== What the task requires ==
Up to and including the line that contains "Viewport: 1456px width, 819px height.", write out every line of the entries exactly, beginning with the first. Omit the pictures.

== Recorded information ==
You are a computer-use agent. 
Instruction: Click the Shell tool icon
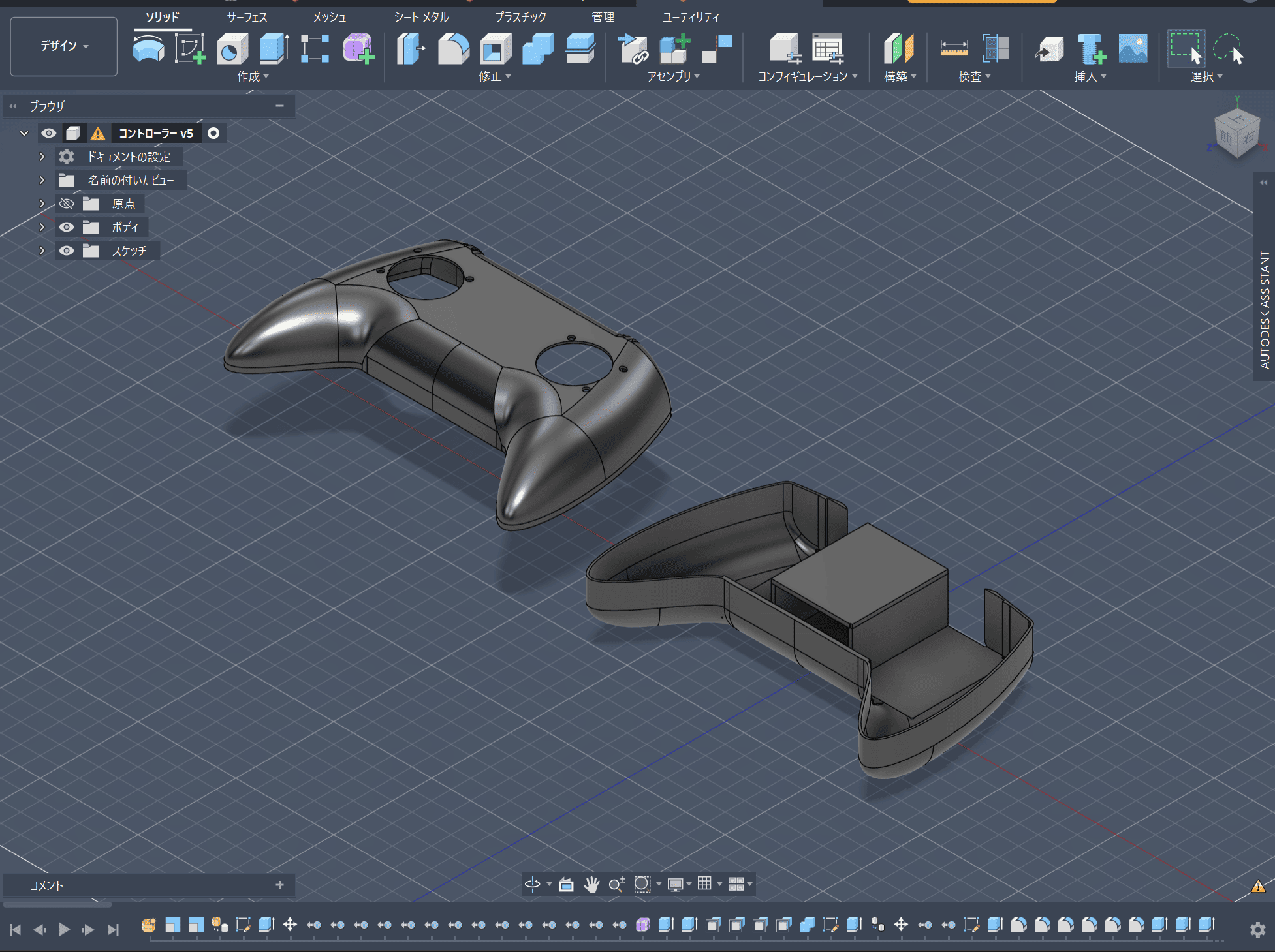[x=496, y=49]
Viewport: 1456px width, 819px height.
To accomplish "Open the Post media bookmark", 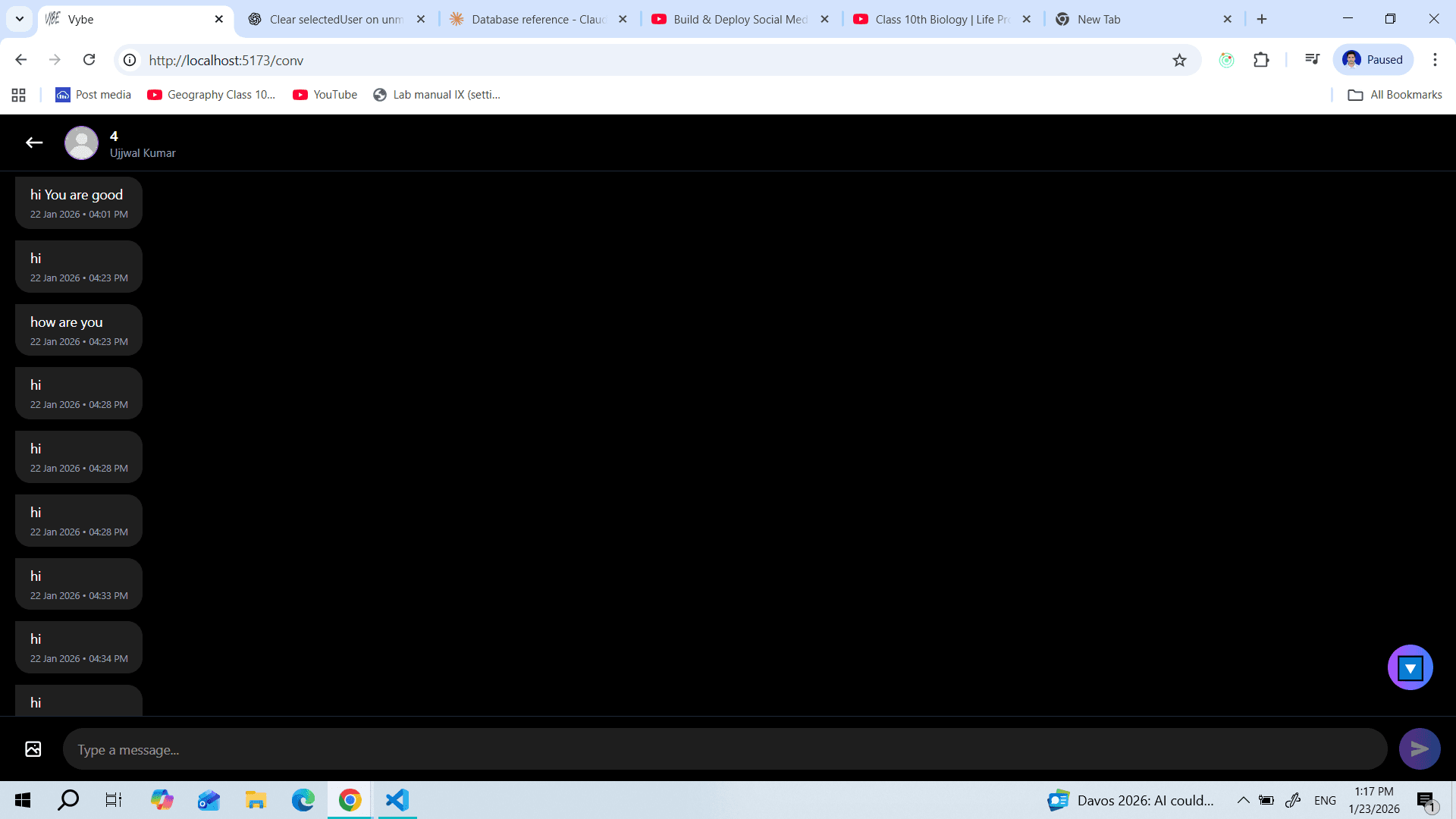I will [93, 94].
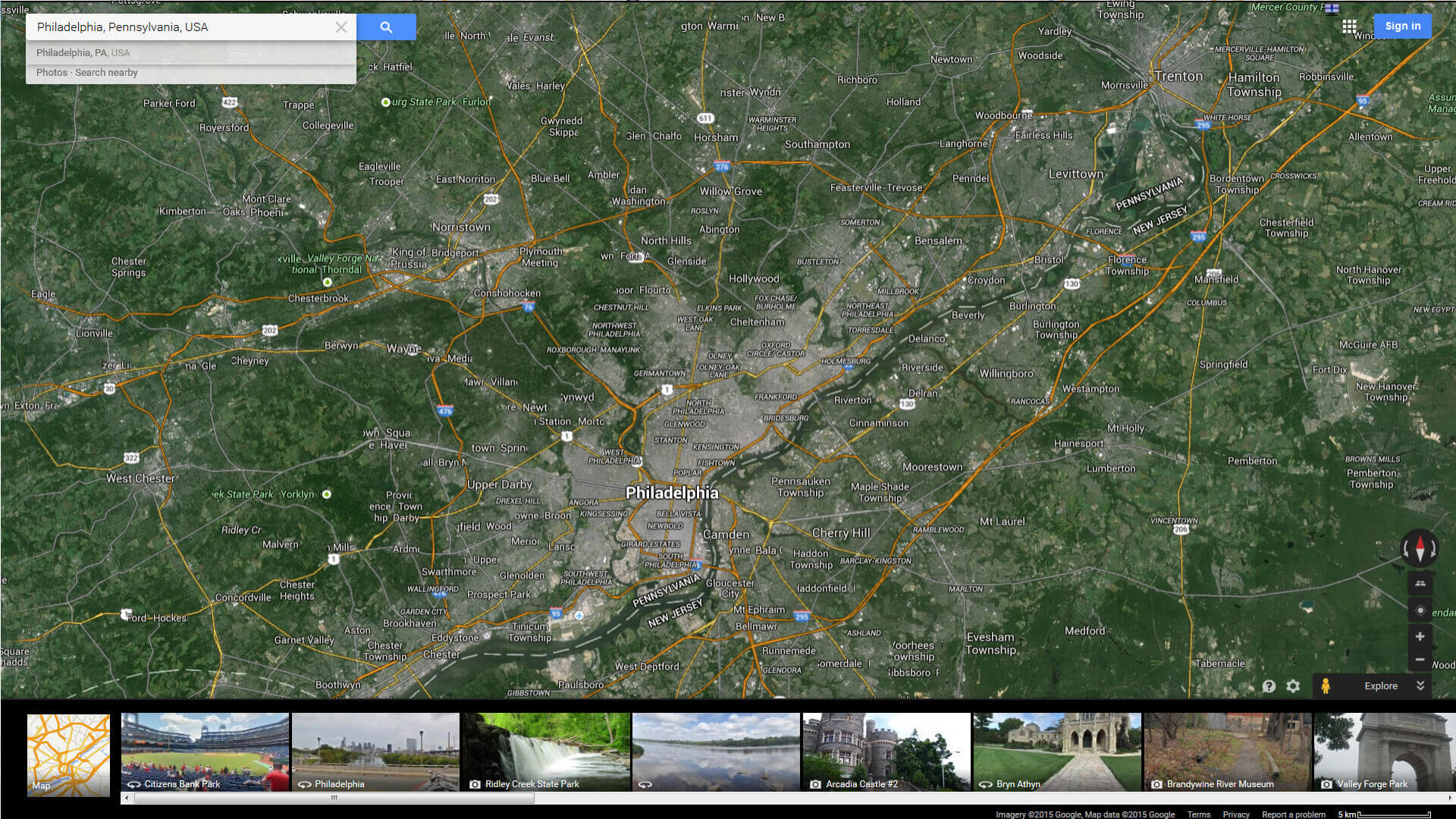This screenshot has height=819, width=1456.
Task: Open the Citizens Bank Park photo
Action: tap(205, 751)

== Exercise answer ==
You are a computer-use agent. 
Instruction: Click the Shell tool icon
[x=496, y=49]
Viewport: 1456px width, 819px height.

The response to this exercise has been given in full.